• _Records for this task_
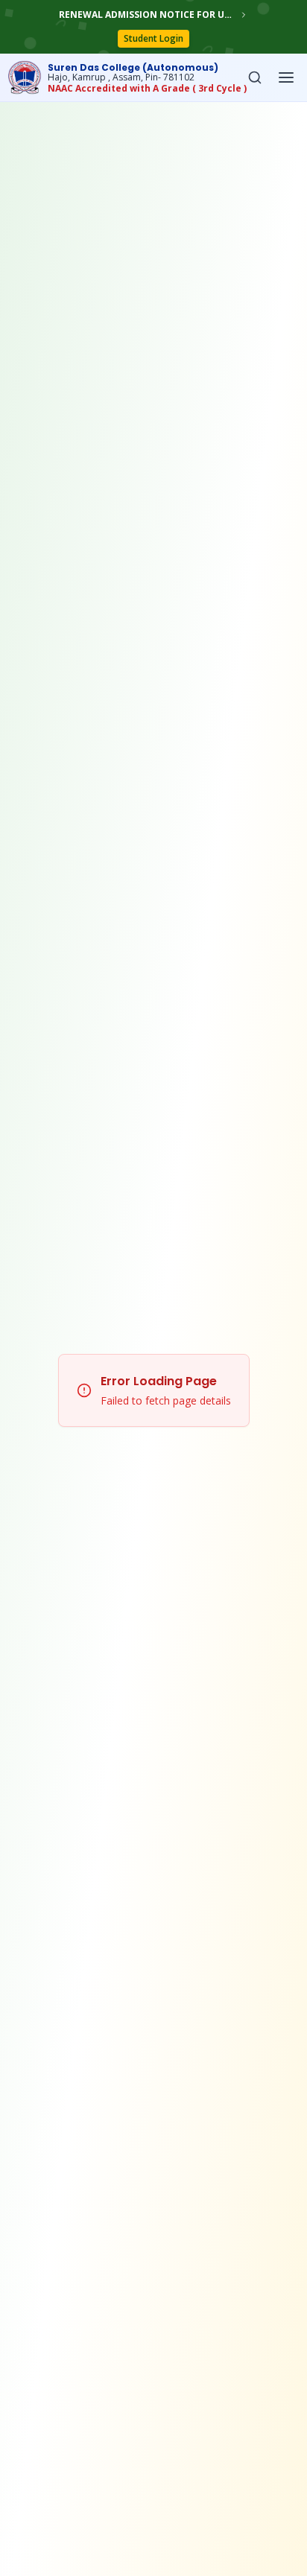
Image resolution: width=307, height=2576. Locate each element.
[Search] (254, 77)
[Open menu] (286, 77)
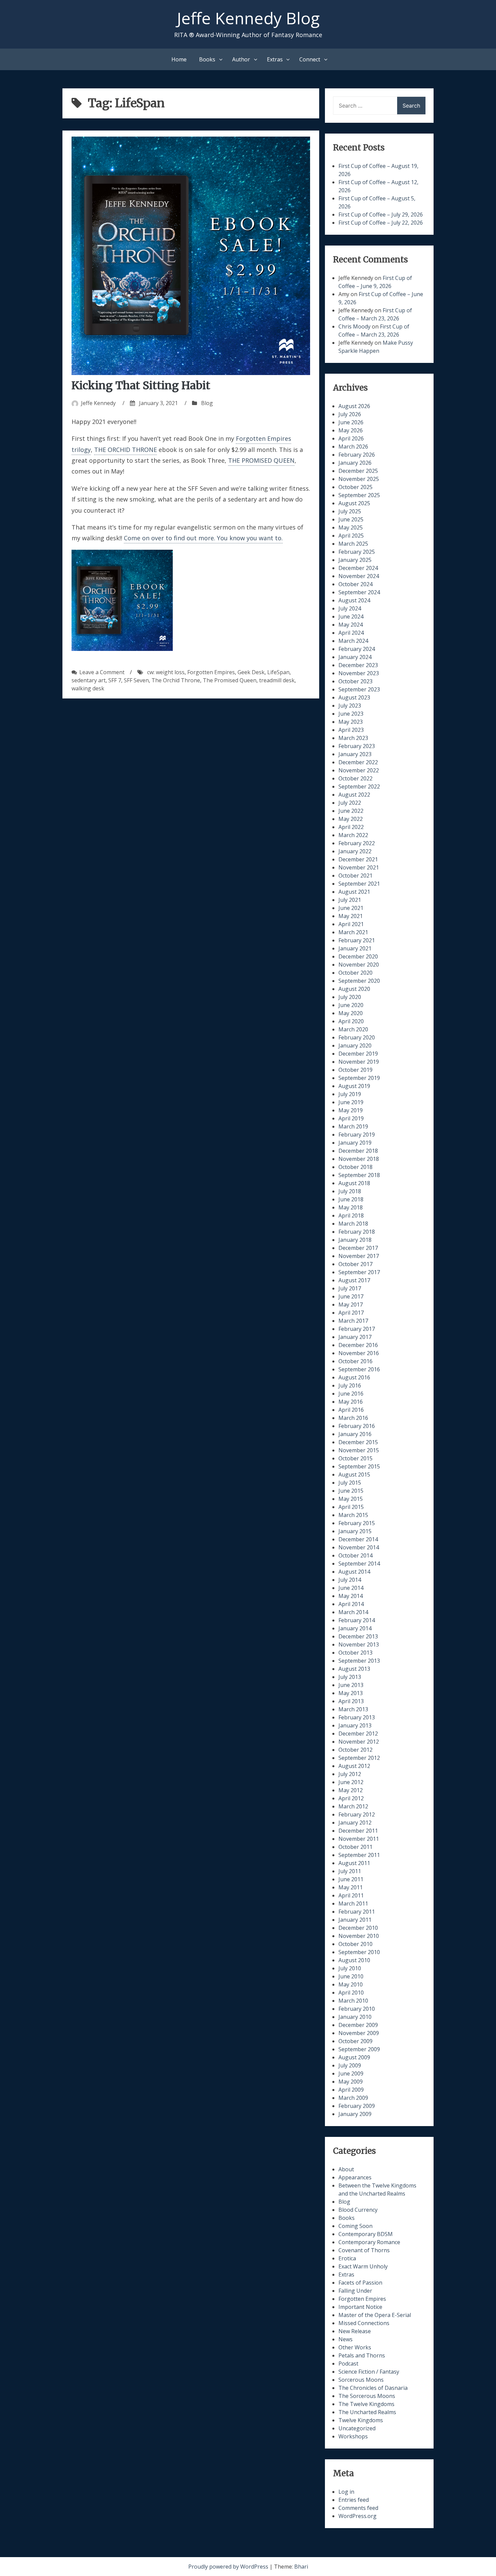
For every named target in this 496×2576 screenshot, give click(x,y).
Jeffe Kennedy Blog (248, 18)
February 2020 (356, 1037)
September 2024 (359, 592)
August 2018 (354, 1183)
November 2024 (358, 576)
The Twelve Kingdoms (366, 2404)
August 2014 (354, 1571)
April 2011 (351, 1895)
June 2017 (350, 1296)
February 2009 (356, 2106)
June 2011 (350, 1879)
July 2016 (349, 1385)
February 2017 (356, 1329)
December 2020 (358, 956)
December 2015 (358, 1442)
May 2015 (350, 1498)
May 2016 (350, 1401)
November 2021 (358, 867)
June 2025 (350, 519)
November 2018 (358, 1159)
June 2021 (350, 908)
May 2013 (350, 1693)
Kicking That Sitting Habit (141, 385)
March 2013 (353, 1709)
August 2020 (354, 989)
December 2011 (358, 1830)
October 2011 (355, 1847)
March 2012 (353, 1806)
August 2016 (354, 1377)
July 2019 (349, 1094)
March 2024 (353, 641)
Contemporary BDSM (365, 2234)
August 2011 (354, 1863)
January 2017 (354, 1337)
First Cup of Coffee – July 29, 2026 (380, 214)
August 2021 (354, 891)
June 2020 (350, 1005)
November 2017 (358, 1256)
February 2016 (356, 1426)
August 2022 (354, 794)
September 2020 (359, 980)
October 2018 (355, 1167)
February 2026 (356, 454)
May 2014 (350, 1596)
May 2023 (350, 721)
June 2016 (350, 1393)
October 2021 (355, 875)
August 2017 (354, 1280)
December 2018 (358, 1150)
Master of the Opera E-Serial (374, 2315)
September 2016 (359, 1369)
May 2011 (350, 1887)
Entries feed (353, 2499)
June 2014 (350, 1588)
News (345, 2339)
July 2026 (349, 414)
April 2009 (351, 2089)
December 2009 (358, 2025)
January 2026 (354, 462)
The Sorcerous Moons (366, 2396)
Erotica (347, 2258)
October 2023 (355, 681)
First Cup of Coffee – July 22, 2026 (380, 222)
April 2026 (351, 438)
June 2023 (350, 713)
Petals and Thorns (361, 2355)
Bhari (301, 2566)
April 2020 (351, 1021)
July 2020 (349, 997)
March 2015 (353, 1515)
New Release (354, 2331)
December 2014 (358, 1539)
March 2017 (353, 1320)
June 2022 (350, 810)
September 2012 (359, 1758)
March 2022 (353, 835)
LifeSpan (278, 672)
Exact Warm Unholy (363, 2266)
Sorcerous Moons (361, 2379)
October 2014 (355, 1555)
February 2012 (356, 1814)
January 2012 (354, 1822)
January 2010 (354, 2017)
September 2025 (359, 495)
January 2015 (354, 1531)
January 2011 (354, 1919)
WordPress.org (357, 2516)
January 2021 (354, 948)
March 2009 (353, 2097)
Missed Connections (363, 2323)
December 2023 (358, 665)
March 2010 (353, 2000)
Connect (309, 59)
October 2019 (355, 1070)
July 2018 (349, 1191)
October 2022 (355, 778)
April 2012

• _Prompt_
In the entries above, some lines hold the string "First". Copy each of them.

• _Reply to the task_
First Cup of Coffee – July 29, 2026 (380, 214)
First Cup of Coffee – July 22, 2026 (380, 222)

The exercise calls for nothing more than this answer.